# Text and item location records
========================
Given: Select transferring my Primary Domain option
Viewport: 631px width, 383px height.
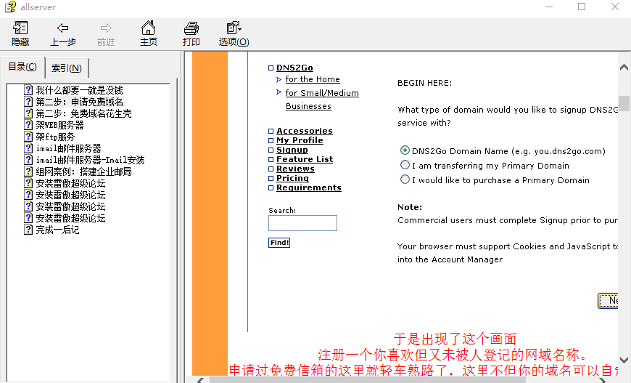Looking at the screenshot, I should coord(405,165).
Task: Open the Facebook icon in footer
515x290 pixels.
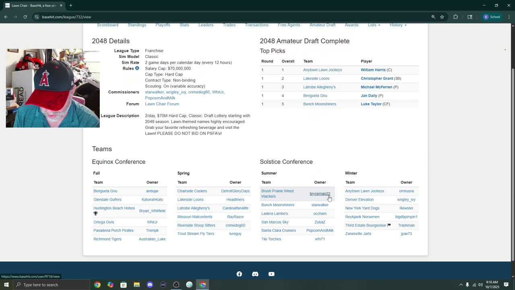Action: tap(239, 274)
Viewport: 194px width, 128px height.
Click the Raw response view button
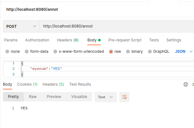(33, 97)
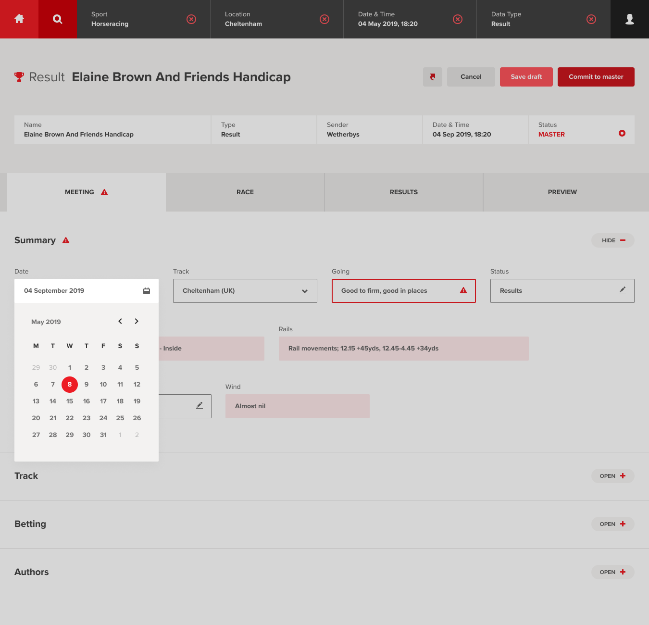Screen dimensions: 649x625
Task: Switch to the PREVIEW tab
Action: click(x=562, y=192)
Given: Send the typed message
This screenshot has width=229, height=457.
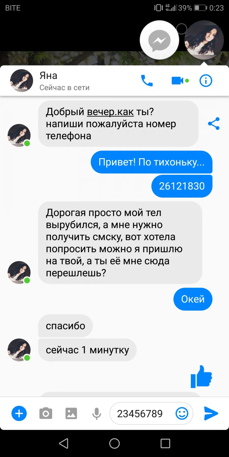Looking at the screenshot, I should tap(211, 413).
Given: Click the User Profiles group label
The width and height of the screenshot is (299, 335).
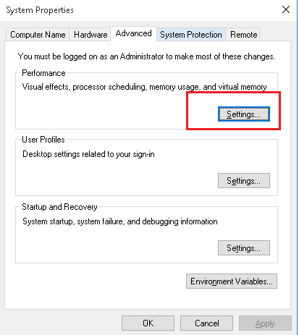Looking at the screenshot, I should click(43, 140).
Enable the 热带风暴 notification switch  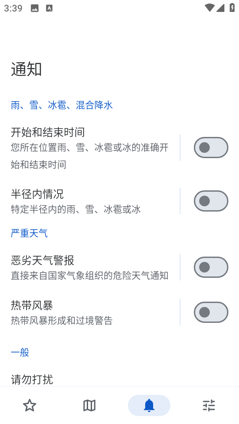pos(211,312)
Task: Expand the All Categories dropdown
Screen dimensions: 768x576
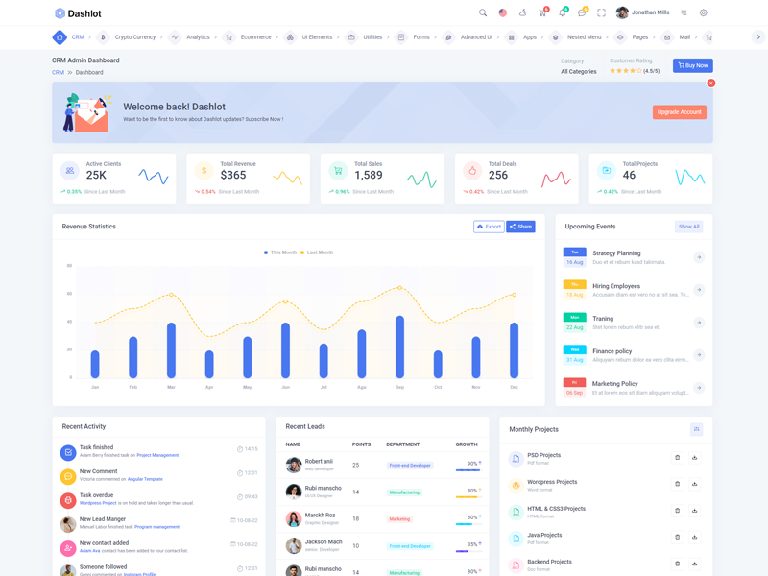Action: click(x=579, y=72)
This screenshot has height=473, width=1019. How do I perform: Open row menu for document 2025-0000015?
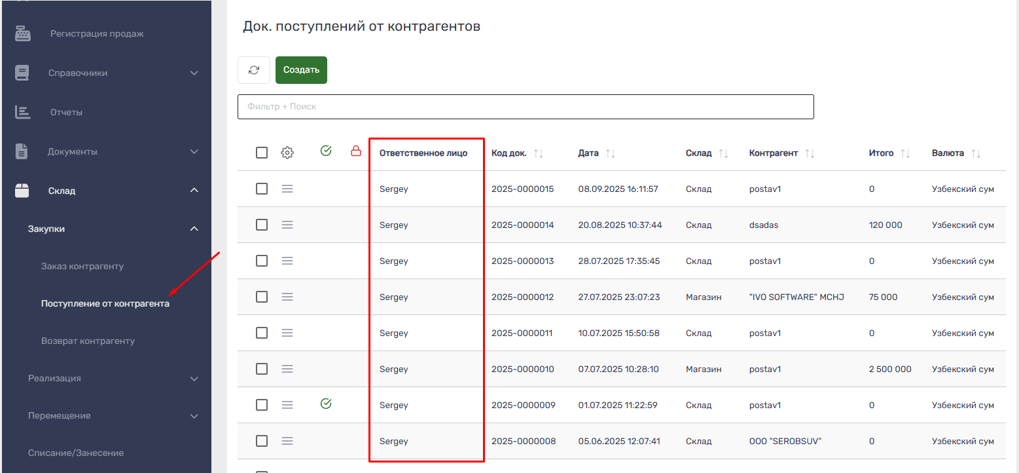(287, 189)
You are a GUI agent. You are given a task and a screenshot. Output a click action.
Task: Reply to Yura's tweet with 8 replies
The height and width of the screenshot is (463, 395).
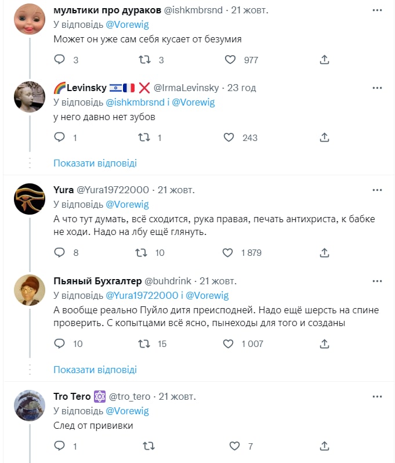[x=59, y=252]
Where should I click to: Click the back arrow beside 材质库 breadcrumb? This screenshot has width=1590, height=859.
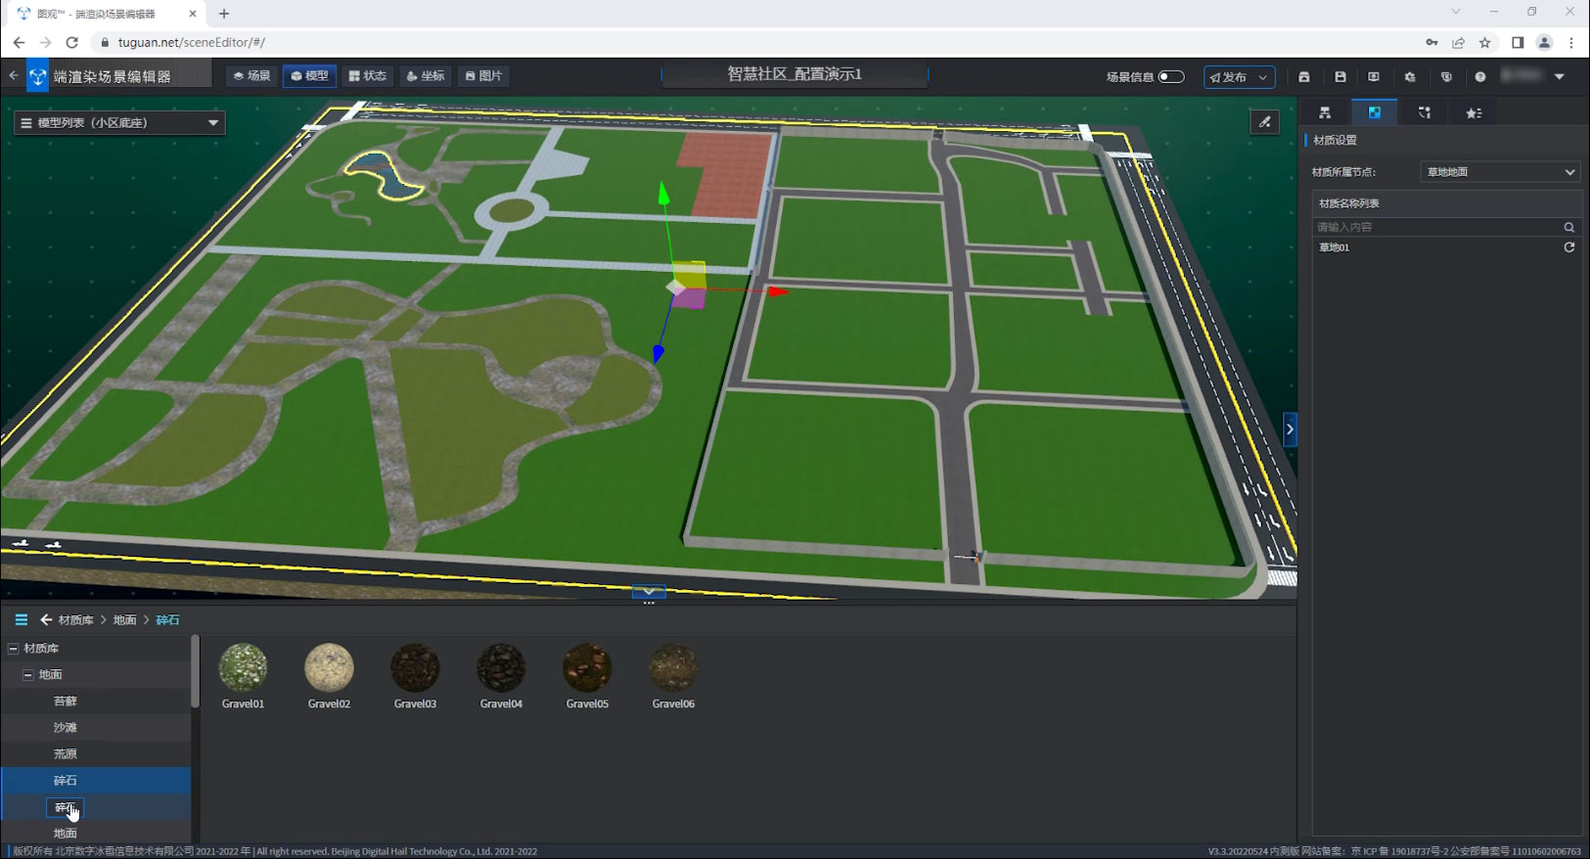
========================
# Work required
Update the records beginning with the line that contains "Given: Send the typed message" and continuing through the line that contains "Looking at the screenshot, I should tap(211, 413).", replacing "typed" with "composed" and keeping everything else unchanged. Give back only those lines, and leave the pictures out of your answer.

# Expected answer
Given: Send the composed message
This screenshot has width=229, height=457.
Looking at the screenshot, I should tap(211, 413).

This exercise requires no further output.